**Work to complete**
Pick up the article about Sam Altman's fears that ChatGPT could eliminate jobs right after its last sentence, and continue writing it.

**Extract to read**
OpenAI's Sam Altman admits fears of ChatGPT eliminating multiple jobs

Per BI

Sam Altman, the co-founder of OpenAI and acting CEO, has admitted that he was "a little scared" of ChatGPT, the company's chatbot, and how it could take the jobs of multiple people. Despite the fears of the tool potentially taking over jobs, he noted that it could replace them with "much better" ones.

In an interview with ABC News, Sam Altman gave a statement saying that he was "a little bit scared" of artificial intelligence's potential. He noted that the public shouldn't trust him if he said that he himself wasn't scared.

Altman: "I think if I said I were not, you should either not trust me, or be very unhappy I'm in this job... The reason to develop AI at all, in terms of impact on our lives and improving our lives and upside, this will be the greatest technology humanity has yet developed,"

Altman revealed that he was a regular contact with regulators and the government. He noted that government officials, regulators, and society should all be a part of the rollout of ChatGPT.

**Dataset section**
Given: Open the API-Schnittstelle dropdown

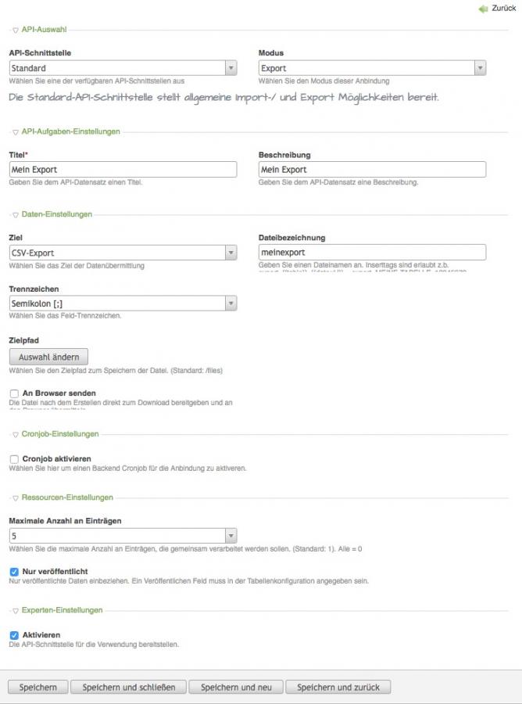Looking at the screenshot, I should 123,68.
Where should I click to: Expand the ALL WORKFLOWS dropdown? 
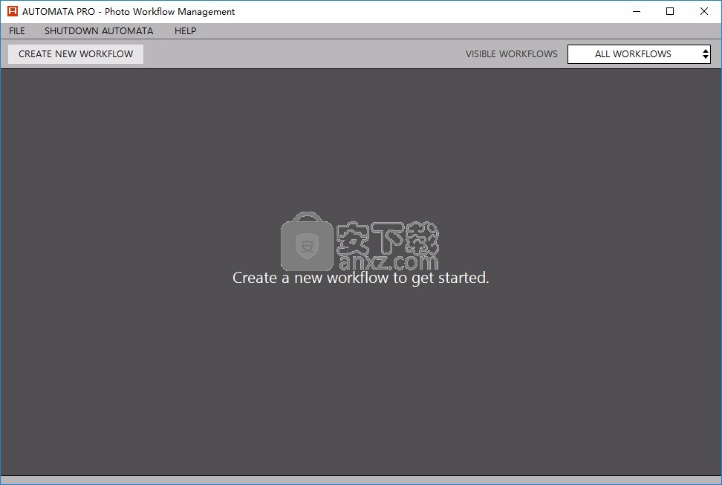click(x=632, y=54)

**Result**
The OpenAI founder has been public about his support for regulation in artificial intelligence, calling it "critical" and saying that due to the magnitude of artificial intelligence, society would need time to adjust.

While ChatGPT3 only recently rose to popularity, OpenAI has already unveiled GPT-4, its latest model. Per the CEO, this model should be an improvement compared to earlier versions regarding creativity and being less biased.

So far, ChatGPT-4 has passed the Bar Exam in the 90th percentile. The company dubbed it a milestone regarding OpenAI's efforts in scaling deep learning.

ChatGPT-4's data is still limited to September 2021, the same as its previous models. Elon Musk recently criticized ChatGPT, calling it too "woke," and Sam Altman acknowledged the mistake and said the criticism was legitimate.